Fast forward to the court date, where the HM brought along the office CCTV film of ES hitting Tony. She got a suspended sentence. So, in addition to being fired, she was now unemployable. Plus, her husband divorced her as this was the last straw. O, and she lost custody of her child.
"The Sea Of Sand"
The Doctor is faced with attack from one of the few bio-vores who have chosen to remain at Makin Al-Jinni.
Perhaps it escaped his attention
that the small alien survived through it’s own wits, not only the failings of
others.
When
Kaybol darted out his proboscis, threatening Thedoctor with slow death, the
small alien held up a network of fibres strung between it’s hands, catching the
detachment leader’s proboscis and trapping it between the strands. ‘Cat’s Cradle!’ chortled the small alien. With a wrench, Kaybol dragged himself free
from the trap, only to find it bound tightly around his proboscis, making his
eyes water with the pain.
By
the time he dragged the fibres free, Thedoctor was gone.
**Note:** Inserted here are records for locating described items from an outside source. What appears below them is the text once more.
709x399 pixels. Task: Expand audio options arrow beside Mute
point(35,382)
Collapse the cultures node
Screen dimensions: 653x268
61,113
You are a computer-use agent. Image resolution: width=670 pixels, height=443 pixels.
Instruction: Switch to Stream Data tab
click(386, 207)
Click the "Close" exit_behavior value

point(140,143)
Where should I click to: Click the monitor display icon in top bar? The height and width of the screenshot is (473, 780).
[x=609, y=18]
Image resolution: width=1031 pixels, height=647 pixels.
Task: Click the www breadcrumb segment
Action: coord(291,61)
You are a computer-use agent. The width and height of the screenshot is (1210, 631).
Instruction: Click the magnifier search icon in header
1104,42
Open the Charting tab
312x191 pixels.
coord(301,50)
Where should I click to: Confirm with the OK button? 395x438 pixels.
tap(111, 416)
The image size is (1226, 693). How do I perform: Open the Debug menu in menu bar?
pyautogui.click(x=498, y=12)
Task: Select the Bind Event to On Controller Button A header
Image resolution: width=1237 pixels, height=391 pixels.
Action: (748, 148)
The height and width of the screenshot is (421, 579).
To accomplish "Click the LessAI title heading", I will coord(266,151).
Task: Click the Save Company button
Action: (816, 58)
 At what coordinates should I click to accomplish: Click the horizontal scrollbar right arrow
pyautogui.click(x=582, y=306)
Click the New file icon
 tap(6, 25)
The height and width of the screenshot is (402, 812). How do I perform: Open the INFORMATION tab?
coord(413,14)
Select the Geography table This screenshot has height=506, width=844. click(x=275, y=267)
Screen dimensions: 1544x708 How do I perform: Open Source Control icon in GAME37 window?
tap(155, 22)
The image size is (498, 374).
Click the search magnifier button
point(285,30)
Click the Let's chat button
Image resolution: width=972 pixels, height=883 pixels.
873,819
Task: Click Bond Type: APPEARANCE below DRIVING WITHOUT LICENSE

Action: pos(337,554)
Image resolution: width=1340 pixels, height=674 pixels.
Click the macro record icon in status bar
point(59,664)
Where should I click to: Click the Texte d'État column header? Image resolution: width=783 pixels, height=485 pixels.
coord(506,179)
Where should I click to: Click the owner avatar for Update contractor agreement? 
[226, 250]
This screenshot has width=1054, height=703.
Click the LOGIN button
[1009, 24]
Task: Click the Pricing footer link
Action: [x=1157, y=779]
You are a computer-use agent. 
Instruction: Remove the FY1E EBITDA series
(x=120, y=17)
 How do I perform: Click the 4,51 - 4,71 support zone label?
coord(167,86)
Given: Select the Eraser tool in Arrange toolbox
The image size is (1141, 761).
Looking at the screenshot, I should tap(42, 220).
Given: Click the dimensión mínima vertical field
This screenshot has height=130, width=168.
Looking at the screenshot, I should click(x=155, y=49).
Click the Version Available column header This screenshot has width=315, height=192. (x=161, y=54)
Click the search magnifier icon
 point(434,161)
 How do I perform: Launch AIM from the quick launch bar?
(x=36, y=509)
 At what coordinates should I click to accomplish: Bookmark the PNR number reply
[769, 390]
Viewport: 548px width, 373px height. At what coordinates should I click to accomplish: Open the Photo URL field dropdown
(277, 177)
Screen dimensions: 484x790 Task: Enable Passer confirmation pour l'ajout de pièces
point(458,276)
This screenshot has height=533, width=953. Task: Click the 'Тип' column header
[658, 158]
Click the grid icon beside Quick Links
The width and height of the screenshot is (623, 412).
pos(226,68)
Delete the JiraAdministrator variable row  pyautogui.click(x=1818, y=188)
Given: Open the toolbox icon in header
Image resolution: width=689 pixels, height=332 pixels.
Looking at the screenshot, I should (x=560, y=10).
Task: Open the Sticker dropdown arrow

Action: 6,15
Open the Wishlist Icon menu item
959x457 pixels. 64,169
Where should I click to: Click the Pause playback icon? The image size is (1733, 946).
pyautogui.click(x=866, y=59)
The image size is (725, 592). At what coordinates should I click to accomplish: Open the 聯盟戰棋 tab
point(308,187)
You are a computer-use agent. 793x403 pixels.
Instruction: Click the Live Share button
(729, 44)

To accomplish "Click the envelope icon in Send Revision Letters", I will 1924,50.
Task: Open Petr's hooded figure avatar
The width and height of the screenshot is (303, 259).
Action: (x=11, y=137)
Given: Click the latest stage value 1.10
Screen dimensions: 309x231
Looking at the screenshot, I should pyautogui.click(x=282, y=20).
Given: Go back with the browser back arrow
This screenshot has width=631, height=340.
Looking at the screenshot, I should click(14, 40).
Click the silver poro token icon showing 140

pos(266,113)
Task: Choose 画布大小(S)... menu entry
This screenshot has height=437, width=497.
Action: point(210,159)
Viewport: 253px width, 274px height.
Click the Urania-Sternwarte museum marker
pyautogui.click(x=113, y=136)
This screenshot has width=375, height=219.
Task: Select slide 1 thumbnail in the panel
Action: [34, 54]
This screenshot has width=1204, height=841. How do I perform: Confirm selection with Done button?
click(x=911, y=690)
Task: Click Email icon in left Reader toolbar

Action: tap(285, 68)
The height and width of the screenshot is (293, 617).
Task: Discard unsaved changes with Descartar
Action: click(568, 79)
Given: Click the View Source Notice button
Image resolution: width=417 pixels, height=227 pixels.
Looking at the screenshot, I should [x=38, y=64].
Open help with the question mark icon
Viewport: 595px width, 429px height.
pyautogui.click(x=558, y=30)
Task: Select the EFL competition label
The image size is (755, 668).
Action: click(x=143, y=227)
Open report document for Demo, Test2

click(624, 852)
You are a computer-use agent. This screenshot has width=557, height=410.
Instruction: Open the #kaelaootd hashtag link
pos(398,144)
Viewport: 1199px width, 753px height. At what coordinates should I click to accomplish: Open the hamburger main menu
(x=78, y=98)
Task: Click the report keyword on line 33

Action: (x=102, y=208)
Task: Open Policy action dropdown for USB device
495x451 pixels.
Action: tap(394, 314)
Two more bio-vores came up to assist their
leader, as he thought, gesturing towards the vanished alien.
‘We
must pursue!’ he began. Began, and
ended.
Instead
of helping, the two Sub-Senior’s Eviscerated Kaybol, who they felt had
failed. Besides, they were hungry.
Darting away from Kaybol, the
Doctor merely rounded the end wall of the small science building and circled
it, aiming to get back to where he came from.
He witnessed the end of Kaybol, without regret, and made his way back
into the nearest science building. The
paucity of bio-vores meant this was fairly easy.
Worryingly,
the various life-scanners, display screens and information panels within the
building were set by default on the Mediterranean coastline.
Oh,
my, thought the Doctor to himself. The
Mediterranean: a littoral zone with a desert hinterland – much like
Homeworld. Just what these aliens would
be familiar with.
Ooops. Hurry up and save the day, Doctor!
Finally -
The weather's looking good, I think this afternoon's constitutional into Lesser Sodom is a go. I need to get a couple of bit and pieces for tomorrow's Mushroom Risotto.
* Tony doesn't state which country this event takes place in, but I doubt it's South Canada. They treat employees like indentured servants.